Internet robots such as Google’s may visit a website more frequently than the website can serve.
The frequency may be considered detrimental to the website, with the potential to cause slowness for the website’s visitors.
The crawl delay is specified in the robots.txt file.
This file is included at the root of the website. It lets you tell the Internet robots how you wish them to index your website. But, they may ignore your advice! Particularly true of malicious robots or perhaps a mis-configured new project.
The robots.txt file is used to advise, those robots which follow the standard, which directories they are permitted to traverse and the point we are interested in, the delay before the next visit.
To configure the delay in the robots.txt file add a Crawl-delay entry.
User-agent: google-bot Crawl-delay: 60
Where the number is the number of seconds before the robot returns.
In the example the Google bot is targeted, requesting it to return after 60 seconds.
The problem with this approach is the delay before the robots.txt file is next read. It may be a few days before the file is next read, while you may be keen to slow the crawl rate sooner.

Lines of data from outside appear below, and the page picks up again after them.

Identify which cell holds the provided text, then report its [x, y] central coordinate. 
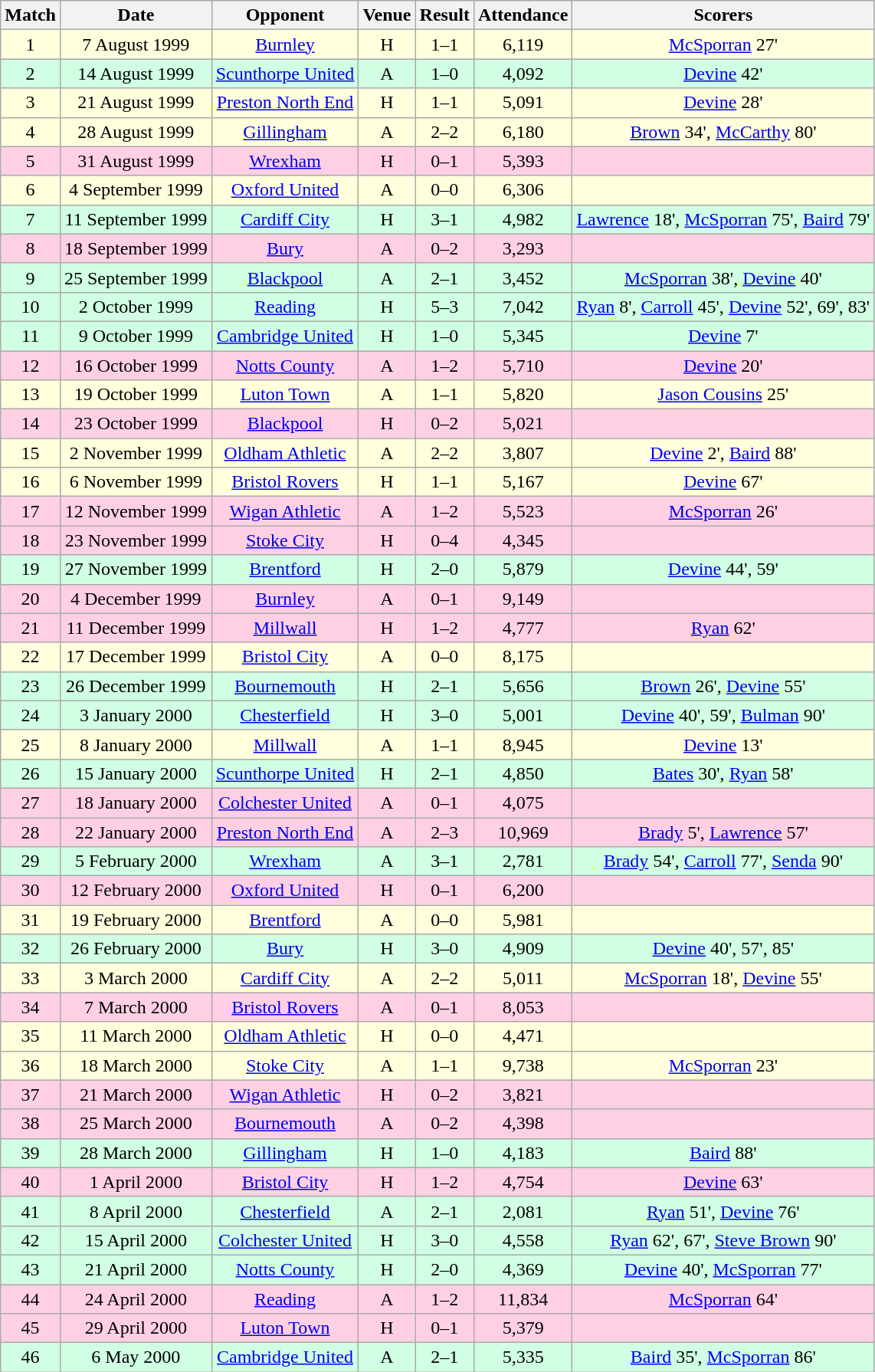
9,149 [523, 598]
41 [31, 1211]
Brown 26', Devine 55' [723, 686]
11,834 [523, 1299]
Ryan 51', Devine 76' [723, 1211]
27 November 1999 [136, 569]
Brady 5', Lawrence 57' [723, 831]
9 October 1999 [136, 336]
18 March 2000 [136, 1065]
5 [31, 161]
10 [31, 306]
27 [31, 802]
Ryan 62', 67', Steve Brown 90' [723, 1240]
8,175 [523, 657]
21 [31, 628]
14 August 1999 [136, 74]
25 [31, 744]
4,558 [523, 1240]
15 April 2000 [136, 1240]
30 [31, 890]
16 October 1999 [136, 365]
12 February 2000 [136, 890]
McSporran 26' [723, 511]
7 March 2000 [136, 1007]
35 [31, 1036]
4,982 [523, 219]
2 October 1999 [136, 306]
38 [31, 1123]
11 March 2000 [136, 1036]
Devine 44', 59' [723, 569]
15 [31, 453]
28 [31, 831]
42 [31, 1240]
24 April 2000 [136, 1299]
23 [31, 686]
36 [31, 1065]
5,021 [523, 424]
Attendance [523, 15]
5–3 [444, 306]
39 [31, 1152]
3,807 [523, 453]
29 April 2000 [136, 1328]
McSporran 23' [723, 1065]
9 [31, 277]
Devine 67' [723, 482]
5,393 [523, 161]
5,167 [523, 482]
8 [31, 248]
4 [31, 132]
7 [31, 219]
4 September 1999 [136, 190]
14 [31, 424]
12 [31, 365]
Date [136, 15]
26 February 2000 [136, 949]
Devine 40', McSporran 77' [723, 1269]
19 October 1999 [136, 395]
6 [31, 190]
Brady 54', Carroll 77', Senda 90' [723, 861]
28 March 2000 [136, 1152]
5,523 [523, 511]
8,053 [523, 1007]
17 [31, 511]
4,398 [523, 1123]
Devine 63' [723, 1181]
3,452 [523, 277]
Brown 34', McCarthy 80' [723, 132]
25 March 2000 [136, 1123]
40 [31, 1181]
5,379 [523, 1328]
19 [31, 569]
8,945 [523, 744]
23 November 1999 [136, 540]
22 [31, 657]
19 February 2000 [136, 919]
4,345 [523, 540]
11 December 1999 [136, 628]
Devine 13' [723, 744]
21 August 1999 [136, 103]
Devine 40', 59', Bulman 90' [723, 715]
4,092 [523, 74]
2 November 1999 [136, 453]
37 [31, 1094]
0–4 [444, 540]
Result [444, 15]
McSporran 64' [723, 1299]
Ryan 62' [723, 628]
3,821 [523, 1094]
3 March 2000 [136, 978]
45 [31, 1328]
6,180 [523, 132]
4,909 [523, 949]
10,969 [523, 831]
Baird 88' [723, 1152]
5,656 [523, 686]
15 January 2000 [136, 773]
4,183 [523, 1152]
Match [31, 15]
5,820 [523, 395]
4,850 [523, 773]
13 [31, 395]
Opponent [285, 15]
5 February 2000 [136, 861]
Devine 2', Baird 88' [723, 453]
Scorers [723, 15]
7 August 1999 [136, 44]
16 [31, 482]
Bates 30', Ryan 58' [723, 773]
2–3 [444, 831]
5,879 [523, 569]
4,075 [523, 802]
Devine 40', 57', 85' [723, 949]
Devine 7' [723, 336]
5,091 [523, 103]
6,119 [523, 44]
3 [31, 103]
21 April 2000 [136, 1269]
Jason Cousins 25' [723, 395]
18 [31, 540]
Venue [387, 15]
6 November 1999 [136, 482]
6 May 2000 [136, 1357]
31 [31, 919]
Lawrence 18', McSporran 75', Baird 79' [723, 219]
12 November 1999 [136, 511]
18 September 1999 [136, 248]
23 October 1999 [136, 424]
Baird 35', McSporran 86' [723, 1357]
4,471 [523, 1036]
26 [31, 773]
1 April 2000 [136, 1181]
33 [31, 978]
25 September 1999 [136, 277]
22 January 2000 [136, 831]
Devine 28' [723, 103]
34 [31, 1007]
8 April 2000 [136, 1211]
McSporran 18', Devine 55' [723, 978]
4,754 [523, 1181]
1 [31, 44]
17 December 1999 [136, 657]
4,777 [523, 628]
5,981 [523, 919]
3,293 [523, 248]
28 August 1999 [136, 132]
20 [31, 598]
11 [31, 336]
44 [31, 1299]
31 August 1999 [136, 161]
18 January 2000 [136, 802]
5,710 [523, 365]
5,345 [523, 336]
46 [31, 1357]
McSporran 38', Devine 40' [723, 277]
9,738 [523, 1065]
29 [31, 861]
Devine 42' [723, 74]
8 January 2000 [136, 744]
26 December 1999 [136, 686]
24 [31, 715]
3 January 2000 [136, 715]
Devine 20' [723, 365]
5,335 [523, 1357]
6,200 [523, 890]
Ryan 8', Carroll 45', Devine 52', 69', 83' [723, 306]
43 [31, 1269]
7,042 [523, 306]
5,011 [523, 978]
21 March 2000 [136, 1094]
6,306 [523, 190]
McSporran 27' [723, 44]
11 September 1999 [136, 219]
5,001 [523, 715]
2,781 [523, 861]
2 [31, 74]
4 December 1999 [136, 598]
4,369 [523, 1269]
2,081 [523, 1211]
32 [31, 949]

Google can be informed directly via its Webmaster tools website.
Click on Search console, top left below the Google logo. From the listed websites select the one which you wish to amend. This shows a page with current status summary graphs and a menu of options at the left.

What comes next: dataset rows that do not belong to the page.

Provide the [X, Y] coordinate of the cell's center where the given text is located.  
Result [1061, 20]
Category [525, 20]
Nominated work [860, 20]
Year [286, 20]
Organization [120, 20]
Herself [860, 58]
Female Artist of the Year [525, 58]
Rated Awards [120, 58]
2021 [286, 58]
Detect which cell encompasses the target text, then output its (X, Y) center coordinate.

At the top right, below your account link click on the gear icon to select Site settings.
Within the second section: Crawl rate, click on the radio button for Limit Google’s maximum crawl rate.
This expands a section to show a bar option to set the lowest and highest values, for the time delay, in seconds, between requests.
Make your selection and click on the Save button.
I think, its better to use the robots.txt file. All the robot configurations are in one place, for easy reference. No need to search for account login information to configure the settings across multiple providers. But, do remember that the file is publicly readable, if that should be of concern.
Dependant upon the urgency, you can either inform Google directly via webmaster tools or by configuring robots.txt.